Diese Maßnahme sollte jedoch wohl überlegt sein. Es muss eindeutig bekannt sein, inwieweit sich die Information bereits verbreitet hat. Andernfalls geht diese juristische Maßnahme nach hinten los.

Ist die Information schon in der Welt, geht es um Schadensbegrenzung. Bedenken Sie, dass wie Sie auch vorgehen möchten, jede Reaktion eine Gegenreaktion verursacht. Häufig rentiert sich hinsichtlich Ihrer Reputation eine sachliche Reaktion oder überhaupt keine am meisten.

Das gilt auch in den Fällen, bei welchen durchaus Ihre Privatsphäre verletzt wurde und Sie sich durchaus im Recht befinden.

Recht auf Vergessenwerden & Recht auf Löschung digitaler Informationen

Prinzipiell gibt es das Recht auf Vergessenwerden. Das bedeutet, dass ein Recht auf die Löschung digitaler Informationen bzw. Daten besteht.
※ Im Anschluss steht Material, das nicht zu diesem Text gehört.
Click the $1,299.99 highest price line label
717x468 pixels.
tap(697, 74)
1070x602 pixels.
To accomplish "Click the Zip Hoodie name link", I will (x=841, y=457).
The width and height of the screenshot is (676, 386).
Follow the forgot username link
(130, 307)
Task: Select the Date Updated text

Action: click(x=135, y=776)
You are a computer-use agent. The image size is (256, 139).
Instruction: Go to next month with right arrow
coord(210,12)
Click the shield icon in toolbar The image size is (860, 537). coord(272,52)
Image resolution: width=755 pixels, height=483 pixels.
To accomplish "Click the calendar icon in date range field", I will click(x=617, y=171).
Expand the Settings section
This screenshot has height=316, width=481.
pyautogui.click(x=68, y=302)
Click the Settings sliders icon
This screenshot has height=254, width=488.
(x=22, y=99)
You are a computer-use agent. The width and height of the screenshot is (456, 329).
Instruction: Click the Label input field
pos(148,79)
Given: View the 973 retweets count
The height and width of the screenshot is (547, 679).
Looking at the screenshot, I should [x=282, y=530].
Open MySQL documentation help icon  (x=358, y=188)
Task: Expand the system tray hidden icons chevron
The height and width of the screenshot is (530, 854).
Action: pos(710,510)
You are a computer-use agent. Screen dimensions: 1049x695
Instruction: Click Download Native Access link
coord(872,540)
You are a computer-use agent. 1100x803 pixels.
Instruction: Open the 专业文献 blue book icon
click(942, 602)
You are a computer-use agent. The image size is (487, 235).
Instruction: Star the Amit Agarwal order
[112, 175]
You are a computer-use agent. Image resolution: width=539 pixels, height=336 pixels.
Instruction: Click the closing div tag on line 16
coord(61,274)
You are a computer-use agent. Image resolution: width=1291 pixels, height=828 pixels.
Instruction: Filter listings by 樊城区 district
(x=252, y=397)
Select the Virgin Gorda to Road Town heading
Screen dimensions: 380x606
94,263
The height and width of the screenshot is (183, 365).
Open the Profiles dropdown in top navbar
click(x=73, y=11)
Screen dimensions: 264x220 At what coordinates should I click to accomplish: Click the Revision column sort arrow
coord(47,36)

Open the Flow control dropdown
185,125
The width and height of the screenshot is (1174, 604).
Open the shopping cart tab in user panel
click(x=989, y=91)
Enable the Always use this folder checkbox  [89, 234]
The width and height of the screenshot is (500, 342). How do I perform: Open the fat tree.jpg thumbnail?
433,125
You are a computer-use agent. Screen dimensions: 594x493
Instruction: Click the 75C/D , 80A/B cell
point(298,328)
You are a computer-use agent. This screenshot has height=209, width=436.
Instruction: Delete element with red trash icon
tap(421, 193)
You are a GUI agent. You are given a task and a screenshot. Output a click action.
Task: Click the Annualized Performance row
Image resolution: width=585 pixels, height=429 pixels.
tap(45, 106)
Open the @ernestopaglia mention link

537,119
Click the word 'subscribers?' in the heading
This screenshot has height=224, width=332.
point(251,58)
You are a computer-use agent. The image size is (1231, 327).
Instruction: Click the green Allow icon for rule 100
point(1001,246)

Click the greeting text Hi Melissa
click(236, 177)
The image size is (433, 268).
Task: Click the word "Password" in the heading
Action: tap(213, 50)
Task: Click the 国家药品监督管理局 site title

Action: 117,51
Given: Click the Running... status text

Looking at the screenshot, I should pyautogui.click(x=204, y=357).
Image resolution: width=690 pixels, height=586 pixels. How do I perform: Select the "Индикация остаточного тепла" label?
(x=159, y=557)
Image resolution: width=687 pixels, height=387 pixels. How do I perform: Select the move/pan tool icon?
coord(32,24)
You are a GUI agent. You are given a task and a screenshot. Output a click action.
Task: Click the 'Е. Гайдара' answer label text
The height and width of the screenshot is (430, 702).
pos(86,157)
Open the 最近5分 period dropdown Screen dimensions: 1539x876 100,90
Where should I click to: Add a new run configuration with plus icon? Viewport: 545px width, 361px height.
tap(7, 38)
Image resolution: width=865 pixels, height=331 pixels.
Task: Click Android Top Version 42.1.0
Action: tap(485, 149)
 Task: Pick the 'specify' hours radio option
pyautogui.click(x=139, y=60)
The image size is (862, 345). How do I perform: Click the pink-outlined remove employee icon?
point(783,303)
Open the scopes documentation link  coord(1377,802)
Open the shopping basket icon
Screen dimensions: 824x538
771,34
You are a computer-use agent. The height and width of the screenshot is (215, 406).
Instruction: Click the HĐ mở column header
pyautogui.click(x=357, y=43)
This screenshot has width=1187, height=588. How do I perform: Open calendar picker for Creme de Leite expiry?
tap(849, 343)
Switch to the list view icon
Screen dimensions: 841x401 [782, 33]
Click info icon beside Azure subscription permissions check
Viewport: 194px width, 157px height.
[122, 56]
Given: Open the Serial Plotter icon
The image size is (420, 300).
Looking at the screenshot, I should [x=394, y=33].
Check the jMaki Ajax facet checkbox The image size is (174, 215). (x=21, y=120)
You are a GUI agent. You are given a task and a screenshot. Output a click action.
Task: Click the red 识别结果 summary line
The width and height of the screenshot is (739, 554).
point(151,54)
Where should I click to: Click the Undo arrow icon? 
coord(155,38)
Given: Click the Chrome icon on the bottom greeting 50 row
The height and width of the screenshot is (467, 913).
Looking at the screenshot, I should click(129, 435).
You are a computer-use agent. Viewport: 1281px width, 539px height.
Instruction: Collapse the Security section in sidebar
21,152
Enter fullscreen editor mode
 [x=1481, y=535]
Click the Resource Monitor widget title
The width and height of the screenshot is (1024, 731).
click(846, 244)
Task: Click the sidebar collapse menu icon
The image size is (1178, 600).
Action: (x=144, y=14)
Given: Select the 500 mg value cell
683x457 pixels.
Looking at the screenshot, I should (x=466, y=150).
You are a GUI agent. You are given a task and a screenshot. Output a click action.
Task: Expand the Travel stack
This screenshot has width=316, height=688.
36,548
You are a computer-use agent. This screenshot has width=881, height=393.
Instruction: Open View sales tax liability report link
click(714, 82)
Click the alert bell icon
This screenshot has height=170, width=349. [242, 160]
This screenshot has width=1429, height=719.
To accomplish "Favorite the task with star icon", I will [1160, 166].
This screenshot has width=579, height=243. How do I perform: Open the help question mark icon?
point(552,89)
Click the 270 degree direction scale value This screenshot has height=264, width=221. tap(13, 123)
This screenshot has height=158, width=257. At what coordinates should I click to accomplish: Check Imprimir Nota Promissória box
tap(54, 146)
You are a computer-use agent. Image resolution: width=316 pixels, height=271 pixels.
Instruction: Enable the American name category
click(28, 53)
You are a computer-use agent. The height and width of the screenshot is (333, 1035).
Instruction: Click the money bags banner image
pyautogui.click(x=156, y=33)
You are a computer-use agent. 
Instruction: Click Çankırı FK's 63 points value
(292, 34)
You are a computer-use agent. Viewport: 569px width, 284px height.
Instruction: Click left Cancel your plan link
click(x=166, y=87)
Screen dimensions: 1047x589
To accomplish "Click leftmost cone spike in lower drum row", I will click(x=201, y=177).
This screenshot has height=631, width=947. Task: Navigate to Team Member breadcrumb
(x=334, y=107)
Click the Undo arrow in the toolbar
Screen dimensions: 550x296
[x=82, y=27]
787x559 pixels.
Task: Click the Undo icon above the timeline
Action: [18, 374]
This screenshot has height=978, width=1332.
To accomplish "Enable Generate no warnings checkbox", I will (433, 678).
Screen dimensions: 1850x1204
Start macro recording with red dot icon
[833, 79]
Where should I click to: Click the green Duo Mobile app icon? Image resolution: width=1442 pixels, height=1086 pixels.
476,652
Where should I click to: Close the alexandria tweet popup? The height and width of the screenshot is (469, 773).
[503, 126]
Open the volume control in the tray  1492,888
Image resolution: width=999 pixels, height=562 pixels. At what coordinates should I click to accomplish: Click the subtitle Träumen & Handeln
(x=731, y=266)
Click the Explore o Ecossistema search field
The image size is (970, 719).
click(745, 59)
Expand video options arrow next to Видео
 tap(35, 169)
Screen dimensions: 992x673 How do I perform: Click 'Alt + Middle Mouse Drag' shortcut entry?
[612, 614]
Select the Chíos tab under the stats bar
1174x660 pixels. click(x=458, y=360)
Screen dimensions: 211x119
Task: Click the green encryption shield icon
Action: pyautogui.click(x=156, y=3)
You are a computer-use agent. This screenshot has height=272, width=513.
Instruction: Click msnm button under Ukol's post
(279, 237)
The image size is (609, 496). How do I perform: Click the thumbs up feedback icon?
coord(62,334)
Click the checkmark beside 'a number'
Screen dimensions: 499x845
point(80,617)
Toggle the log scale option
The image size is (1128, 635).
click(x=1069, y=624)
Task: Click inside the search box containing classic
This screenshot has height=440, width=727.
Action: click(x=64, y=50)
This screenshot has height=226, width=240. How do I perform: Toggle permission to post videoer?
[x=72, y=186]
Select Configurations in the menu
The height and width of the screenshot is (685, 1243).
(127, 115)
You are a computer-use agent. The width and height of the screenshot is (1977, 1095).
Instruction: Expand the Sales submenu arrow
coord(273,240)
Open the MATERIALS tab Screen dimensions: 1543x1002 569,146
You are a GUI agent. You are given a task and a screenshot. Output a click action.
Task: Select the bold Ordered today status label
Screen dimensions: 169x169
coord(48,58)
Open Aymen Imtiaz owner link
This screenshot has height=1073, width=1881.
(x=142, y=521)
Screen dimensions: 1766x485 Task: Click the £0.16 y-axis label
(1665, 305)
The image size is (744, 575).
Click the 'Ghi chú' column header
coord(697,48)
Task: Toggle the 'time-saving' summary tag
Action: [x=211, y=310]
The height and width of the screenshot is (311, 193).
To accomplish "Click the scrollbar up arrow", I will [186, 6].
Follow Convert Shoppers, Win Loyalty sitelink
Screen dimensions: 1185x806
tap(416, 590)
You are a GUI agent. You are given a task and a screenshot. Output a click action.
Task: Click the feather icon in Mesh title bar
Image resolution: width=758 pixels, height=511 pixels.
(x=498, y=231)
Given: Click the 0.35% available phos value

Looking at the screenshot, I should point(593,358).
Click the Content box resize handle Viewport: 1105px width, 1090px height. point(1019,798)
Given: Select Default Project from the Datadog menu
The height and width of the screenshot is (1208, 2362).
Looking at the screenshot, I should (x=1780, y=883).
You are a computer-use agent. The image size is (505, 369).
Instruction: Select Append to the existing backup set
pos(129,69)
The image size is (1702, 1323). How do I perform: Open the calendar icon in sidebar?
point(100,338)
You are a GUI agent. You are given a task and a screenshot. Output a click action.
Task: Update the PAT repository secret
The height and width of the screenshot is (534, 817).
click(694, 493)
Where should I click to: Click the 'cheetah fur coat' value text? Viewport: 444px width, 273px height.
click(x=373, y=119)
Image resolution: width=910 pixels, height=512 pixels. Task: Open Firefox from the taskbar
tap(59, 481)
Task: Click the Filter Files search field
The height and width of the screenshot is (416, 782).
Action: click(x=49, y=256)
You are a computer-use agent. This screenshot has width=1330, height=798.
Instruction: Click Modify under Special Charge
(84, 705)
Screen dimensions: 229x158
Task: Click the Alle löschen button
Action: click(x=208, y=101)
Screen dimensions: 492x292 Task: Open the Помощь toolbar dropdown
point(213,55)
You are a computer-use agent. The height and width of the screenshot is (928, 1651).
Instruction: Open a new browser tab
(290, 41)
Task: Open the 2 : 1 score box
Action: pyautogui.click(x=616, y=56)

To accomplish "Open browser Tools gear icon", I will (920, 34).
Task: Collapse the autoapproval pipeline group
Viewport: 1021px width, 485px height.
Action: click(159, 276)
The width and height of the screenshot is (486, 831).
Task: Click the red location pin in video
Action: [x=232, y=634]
Gemäß des europäischen Gerichtshof ist dies jedoch ungültig, wenn der Öffentlichkeit die Informationen “zustehen”. Auch berücksichtigt das Recht auf Vergessenwerden nicht den Umstand, dass sich, wenn sich Informationen bereits verbreitet haben, es dafür meist zu spät ist. Vielmehr verstärken rechtliche Schritte den Streisand-Effekt.